# WHAT IS NEEDED:
Keeping every word the same, return the listing from its first line until the line holding "644x235 pixels." has been returned as well.

# PROVIDED MATERIAL:
┏━━

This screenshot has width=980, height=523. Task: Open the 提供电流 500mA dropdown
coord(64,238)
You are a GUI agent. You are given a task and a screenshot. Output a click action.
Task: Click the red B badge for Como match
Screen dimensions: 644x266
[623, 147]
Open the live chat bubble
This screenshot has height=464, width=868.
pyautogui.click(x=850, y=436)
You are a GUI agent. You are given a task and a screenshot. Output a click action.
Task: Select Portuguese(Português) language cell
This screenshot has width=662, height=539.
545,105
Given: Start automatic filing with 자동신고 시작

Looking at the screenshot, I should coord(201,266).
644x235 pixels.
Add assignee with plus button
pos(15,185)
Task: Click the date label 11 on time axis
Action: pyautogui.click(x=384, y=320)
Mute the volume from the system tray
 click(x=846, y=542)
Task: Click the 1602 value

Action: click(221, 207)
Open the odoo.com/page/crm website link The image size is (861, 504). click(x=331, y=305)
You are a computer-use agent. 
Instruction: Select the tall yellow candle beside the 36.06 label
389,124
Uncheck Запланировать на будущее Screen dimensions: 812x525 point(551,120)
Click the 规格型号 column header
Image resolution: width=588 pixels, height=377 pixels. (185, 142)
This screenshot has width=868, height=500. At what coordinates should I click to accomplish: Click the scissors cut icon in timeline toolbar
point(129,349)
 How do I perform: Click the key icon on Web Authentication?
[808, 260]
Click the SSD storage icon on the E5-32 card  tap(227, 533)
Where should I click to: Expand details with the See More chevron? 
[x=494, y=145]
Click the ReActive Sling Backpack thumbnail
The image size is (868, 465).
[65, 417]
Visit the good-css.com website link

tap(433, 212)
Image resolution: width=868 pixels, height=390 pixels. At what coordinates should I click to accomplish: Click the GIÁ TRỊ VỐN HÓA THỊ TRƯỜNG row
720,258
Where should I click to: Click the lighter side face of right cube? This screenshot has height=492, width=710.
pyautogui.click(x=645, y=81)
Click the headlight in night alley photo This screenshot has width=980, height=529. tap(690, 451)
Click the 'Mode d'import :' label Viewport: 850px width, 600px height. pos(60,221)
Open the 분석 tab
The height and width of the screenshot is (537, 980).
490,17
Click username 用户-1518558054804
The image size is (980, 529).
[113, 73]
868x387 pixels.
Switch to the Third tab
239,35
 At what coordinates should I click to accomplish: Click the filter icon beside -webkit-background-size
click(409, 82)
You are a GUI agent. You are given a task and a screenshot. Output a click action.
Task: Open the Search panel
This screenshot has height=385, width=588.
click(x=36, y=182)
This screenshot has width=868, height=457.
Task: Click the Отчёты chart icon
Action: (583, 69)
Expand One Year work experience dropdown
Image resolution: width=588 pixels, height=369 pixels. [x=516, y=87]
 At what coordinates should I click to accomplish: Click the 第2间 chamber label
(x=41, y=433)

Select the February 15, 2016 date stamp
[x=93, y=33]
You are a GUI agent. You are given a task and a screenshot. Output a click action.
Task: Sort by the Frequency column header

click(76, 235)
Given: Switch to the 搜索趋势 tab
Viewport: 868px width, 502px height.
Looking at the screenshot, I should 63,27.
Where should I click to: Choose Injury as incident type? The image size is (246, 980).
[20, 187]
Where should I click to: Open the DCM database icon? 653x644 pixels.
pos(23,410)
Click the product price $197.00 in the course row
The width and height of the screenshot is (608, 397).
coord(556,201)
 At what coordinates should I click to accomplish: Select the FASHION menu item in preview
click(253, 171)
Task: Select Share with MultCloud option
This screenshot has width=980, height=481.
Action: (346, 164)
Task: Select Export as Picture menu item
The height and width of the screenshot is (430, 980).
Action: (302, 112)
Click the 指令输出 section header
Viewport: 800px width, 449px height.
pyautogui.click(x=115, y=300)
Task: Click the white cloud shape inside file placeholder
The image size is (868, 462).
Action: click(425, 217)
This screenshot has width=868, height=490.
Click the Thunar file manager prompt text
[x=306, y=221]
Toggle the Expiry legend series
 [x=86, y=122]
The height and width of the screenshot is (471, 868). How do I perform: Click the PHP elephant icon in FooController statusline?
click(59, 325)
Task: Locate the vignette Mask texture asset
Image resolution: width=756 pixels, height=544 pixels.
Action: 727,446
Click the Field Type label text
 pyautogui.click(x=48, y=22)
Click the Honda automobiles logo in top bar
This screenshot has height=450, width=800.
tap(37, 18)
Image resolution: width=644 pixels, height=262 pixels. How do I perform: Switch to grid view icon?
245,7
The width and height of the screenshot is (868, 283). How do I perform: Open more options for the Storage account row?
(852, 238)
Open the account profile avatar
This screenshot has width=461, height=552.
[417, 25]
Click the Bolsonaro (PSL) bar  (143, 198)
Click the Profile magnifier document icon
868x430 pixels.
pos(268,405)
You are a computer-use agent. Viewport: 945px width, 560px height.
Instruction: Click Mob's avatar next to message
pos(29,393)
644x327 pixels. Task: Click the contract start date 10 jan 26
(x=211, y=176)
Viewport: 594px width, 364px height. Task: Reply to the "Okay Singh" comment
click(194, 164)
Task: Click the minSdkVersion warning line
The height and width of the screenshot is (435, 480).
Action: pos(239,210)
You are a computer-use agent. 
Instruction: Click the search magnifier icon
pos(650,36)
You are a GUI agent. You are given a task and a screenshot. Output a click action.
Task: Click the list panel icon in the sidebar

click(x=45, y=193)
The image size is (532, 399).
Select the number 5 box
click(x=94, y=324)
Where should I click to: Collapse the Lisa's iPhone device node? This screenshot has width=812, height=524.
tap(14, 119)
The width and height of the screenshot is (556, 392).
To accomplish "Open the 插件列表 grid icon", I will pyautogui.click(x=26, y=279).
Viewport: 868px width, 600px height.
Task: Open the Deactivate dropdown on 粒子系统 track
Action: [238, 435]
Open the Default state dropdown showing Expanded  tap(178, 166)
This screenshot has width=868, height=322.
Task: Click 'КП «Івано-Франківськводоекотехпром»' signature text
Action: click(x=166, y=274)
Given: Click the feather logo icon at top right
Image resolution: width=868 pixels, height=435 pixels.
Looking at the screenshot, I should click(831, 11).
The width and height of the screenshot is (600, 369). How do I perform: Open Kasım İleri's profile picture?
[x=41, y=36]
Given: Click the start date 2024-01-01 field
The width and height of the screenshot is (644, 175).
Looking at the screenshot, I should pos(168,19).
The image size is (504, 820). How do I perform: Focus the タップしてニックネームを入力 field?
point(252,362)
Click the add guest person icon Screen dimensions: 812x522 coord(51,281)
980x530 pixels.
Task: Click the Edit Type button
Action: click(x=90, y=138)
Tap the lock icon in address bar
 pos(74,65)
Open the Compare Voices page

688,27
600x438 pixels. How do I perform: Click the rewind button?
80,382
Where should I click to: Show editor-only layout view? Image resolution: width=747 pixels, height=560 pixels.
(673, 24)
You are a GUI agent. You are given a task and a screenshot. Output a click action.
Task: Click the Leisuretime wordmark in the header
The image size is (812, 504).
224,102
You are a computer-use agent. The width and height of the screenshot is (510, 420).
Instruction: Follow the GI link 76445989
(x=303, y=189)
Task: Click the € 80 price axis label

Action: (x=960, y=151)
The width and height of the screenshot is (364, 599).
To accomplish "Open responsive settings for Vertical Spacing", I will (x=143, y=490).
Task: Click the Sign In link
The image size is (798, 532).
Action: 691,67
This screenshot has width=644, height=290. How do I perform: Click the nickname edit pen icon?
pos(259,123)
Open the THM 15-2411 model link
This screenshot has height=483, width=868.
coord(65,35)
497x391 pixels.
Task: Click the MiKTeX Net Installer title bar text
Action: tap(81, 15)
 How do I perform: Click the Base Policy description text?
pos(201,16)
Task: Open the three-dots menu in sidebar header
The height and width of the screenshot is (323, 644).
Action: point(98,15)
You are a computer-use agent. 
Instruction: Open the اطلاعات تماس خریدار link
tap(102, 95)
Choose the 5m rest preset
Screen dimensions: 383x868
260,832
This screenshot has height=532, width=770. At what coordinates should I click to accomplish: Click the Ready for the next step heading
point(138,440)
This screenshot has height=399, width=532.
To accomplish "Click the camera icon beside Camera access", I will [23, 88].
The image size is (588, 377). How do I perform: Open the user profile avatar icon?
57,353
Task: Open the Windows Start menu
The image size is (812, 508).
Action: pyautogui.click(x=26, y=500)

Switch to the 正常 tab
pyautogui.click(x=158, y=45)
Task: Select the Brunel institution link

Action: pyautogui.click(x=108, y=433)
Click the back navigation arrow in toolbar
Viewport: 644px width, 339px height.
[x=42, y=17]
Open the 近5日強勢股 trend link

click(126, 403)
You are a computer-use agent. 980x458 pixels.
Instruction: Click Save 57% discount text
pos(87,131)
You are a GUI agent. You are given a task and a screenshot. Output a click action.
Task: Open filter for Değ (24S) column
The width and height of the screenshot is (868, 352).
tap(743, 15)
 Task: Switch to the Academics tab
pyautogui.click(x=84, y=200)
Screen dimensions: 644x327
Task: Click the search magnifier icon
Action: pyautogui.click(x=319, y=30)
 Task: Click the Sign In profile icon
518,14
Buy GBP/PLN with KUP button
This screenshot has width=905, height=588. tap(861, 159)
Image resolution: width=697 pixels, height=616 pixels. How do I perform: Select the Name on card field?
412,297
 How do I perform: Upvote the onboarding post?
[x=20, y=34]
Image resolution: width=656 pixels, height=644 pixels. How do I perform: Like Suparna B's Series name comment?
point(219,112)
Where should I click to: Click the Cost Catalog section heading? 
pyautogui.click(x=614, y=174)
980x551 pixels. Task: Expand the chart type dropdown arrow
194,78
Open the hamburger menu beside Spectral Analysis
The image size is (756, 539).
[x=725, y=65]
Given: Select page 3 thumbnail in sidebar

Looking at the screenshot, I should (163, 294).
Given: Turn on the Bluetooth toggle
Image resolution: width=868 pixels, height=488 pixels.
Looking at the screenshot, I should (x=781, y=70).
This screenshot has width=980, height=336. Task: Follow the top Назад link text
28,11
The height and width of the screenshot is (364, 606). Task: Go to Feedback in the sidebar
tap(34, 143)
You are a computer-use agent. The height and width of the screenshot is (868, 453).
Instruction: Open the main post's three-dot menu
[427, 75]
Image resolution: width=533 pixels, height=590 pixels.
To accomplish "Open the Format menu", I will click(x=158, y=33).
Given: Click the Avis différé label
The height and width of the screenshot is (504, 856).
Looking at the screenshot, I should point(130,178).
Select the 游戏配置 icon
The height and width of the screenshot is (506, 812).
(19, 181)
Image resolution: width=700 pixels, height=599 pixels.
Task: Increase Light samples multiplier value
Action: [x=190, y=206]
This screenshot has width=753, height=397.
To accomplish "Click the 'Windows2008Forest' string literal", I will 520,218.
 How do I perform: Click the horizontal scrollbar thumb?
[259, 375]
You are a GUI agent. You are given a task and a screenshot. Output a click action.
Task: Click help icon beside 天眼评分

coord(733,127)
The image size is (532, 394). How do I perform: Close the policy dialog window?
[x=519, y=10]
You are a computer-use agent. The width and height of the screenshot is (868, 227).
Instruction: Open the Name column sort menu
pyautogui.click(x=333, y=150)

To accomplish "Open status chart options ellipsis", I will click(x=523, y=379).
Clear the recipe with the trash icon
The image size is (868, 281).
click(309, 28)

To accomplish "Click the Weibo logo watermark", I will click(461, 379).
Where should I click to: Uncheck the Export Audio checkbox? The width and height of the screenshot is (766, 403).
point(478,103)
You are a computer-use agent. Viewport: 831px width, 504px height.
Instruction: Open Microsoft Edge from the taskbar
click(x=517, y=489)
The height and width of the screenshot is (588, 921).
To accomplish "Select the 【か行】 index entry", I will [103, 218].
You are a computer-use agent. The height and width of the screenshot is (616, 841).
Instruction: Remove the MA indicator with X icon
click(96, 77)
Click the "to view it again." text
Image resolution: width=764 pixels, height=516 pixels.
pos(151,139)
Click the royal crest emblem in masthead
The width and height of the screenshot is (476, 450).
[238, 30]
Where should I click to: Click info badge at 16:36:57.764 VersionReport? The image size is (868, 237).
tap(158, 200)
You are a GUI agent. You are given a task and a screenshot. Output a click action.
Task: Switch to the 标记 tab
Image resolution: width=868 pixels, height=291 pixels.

┗━━

# ANSWER TO THIS EXERCISE:
This screenshot has width=980, height=523. Task: Open the 提供电流 500mA dropdown
coord(64,238)
You are a GUI agent. You are given a task and a screenshot. Output a click action.
Task: Click the red B badge for Como match
Screen dimensions: 644x266
[623, 147]
Open the live chat bubble
This screenshot has height=464, width=868.
pyautogui.click(x=850, y=436)
You are a GUI agent. You are given a task and a screenshot. Output a click action.
Task: Select Portuguese(Português) language cell
This screenshot has width=662, height=539.
545,105
Given: Start automatic filing with 자동신고 시작

Looking at the screenshot, I should coord(201,266).
644x235 pixels.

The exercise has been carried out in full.